The year 2021 was one of recovery after the economic and health crisis. Most governments have followed spending policies since the mid-2020s to cushion the downturn and shore up the recovery. Although almost all countries followed Keynesian macroeconomic prescriptions, the intensity and effects in each country varied. How is the recovery going in Latin America, and what to expect for the region?
In 2021, according to IMF data, the Latin American recovery was characterised by inequality: the countries of the Pacific Alliance had the best recovery with an average growth of 8. 7% of GDP, led by Chile and Peru with increases of 11% and 10% per year, respectively; the Mercosur countries grew by an average of 5% with Argentina and Brazil leading the way; Caricom was the most irregular market, with a 6% drop in Saint Vincent and the Grenadines and 20% growth in Guyana, although the Caribbean average was 2% per year; Central America grew by 6.7%, with Panama and El Salvador being the most dynamic countries.
The uneven recovery is due, in part, to country-specific efforts in response to the pandemic. According to IMF data, there is no clear relationship between the amounts injected into the economy and recovery in 2021. As shown in the graph below, the effect of macroeconomic policies is only significant in some countries. Chile and Peru were the countries with the highest fiscal support since January 2020 as a percentage of GDP and, as a result, are two of the fastest-growing economies. Other countries offered minimal amounts but had a strong recovery, including Panama, El Salvador, Mexico and Nicaragua. And two island economies fell in 2021 despite the efforts.

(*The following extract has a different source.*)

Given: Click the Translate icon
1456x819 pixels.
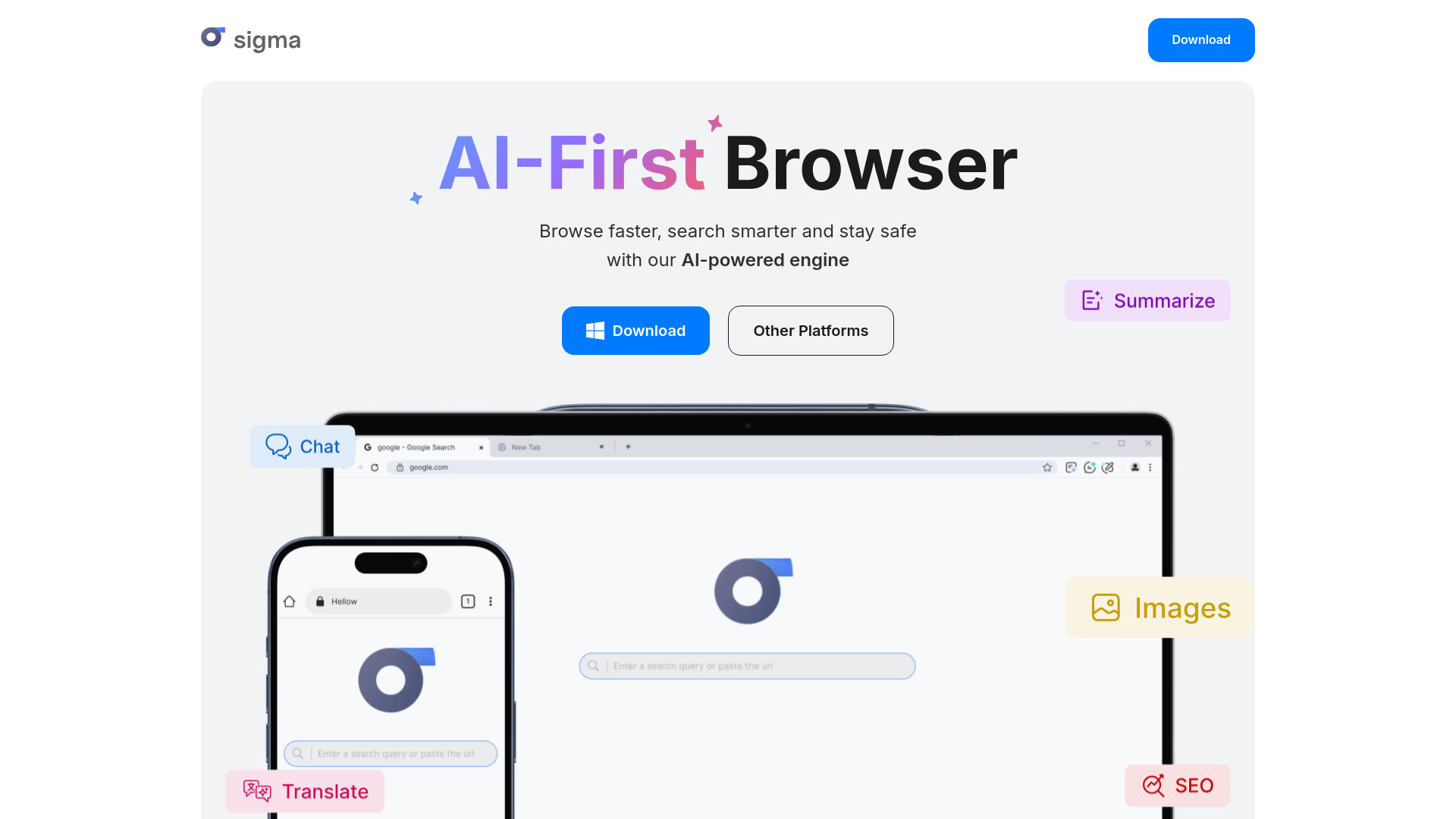Looking at the screenshot, I should tap(256, 791).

The level of economic support was very different per nation as it depended on the discretion and strategy of each government. The average level of government efforts was 7.1% in Latin America alone, a much lower level than the G7 countries with 34% of their GDP on average. The fiscal injection concentrated in trade-related sectors rather than the health sector. In terms of liquidity support, most of it went to non-contingent liabilities, obligations whose fulfilment is not assured and are not considered a public expenditure.
The economic measures taken to counter the COVID crisis were: modifications to the tax code that provided relief to taxpayers and more lavish fiscal spending and liquidity efforts supported by governments. (ECLAC) These last are the provision of credit guarantees, loans to the private sector, the capitalisation of financial funds and institutions, and specific actions to maintain the health and social protection of the population.
Government efforts during the pandemic were necessary to achieve a rapid and sustained economic recovery. The case of Mexico exemplifies this. In 2021 Mexico grew 6.2% after a fall of 8.3% in 2020. Its growth is slightly below that of the Pacific Alliance countries. Still, the amount of money it injected into its economy was only 1.9% of GDP, one of the lowest levels in Latin America. A trade surplus explains the limited Mexican growth, reflected in a smaller current account deficit. OECD data show it went from an annual deficit of $200 billion in 2019 to a shortage of only $158 billion in 2021. This dynamic will not be permanent, however.
According to OECD data, domestic demand in the leading Latin American countries is above the pre-pandemic level, except in Mexico and Brazil. The latter is the country with the second-highest number of Covid-19 deaths worldwide, according to Expansión. There is a rapid recovery of consumption in Chile and Peru and a substantial investment recovery in Peru and Argentina. Meanwhile, public spending shifts to a positive trend in Argentina, Brazil, Chile, Colombia and Peru. On the other hand, Mexico shows signs of stagnation in all three domestic demand variables, especially investment.
In most of Latin America and the Caribbean, the pandemic has left a level of GDP below 2019 levels, with significant divergences in the trend of each country to overcome it. Five large Latin American countries have recovered, but the effect of fiscal and monetary policies is beginning to fade as the pandemic becomes a thing of the past. Still, they are better positioned than the G7 countries to benefit from rising commodity prices. Latin America is a primary exporter, so the external sector should not be much affected. Still, rising interest rates will impact domestic demand to fight inflation, so slow growth is expected with persistent imported inflation.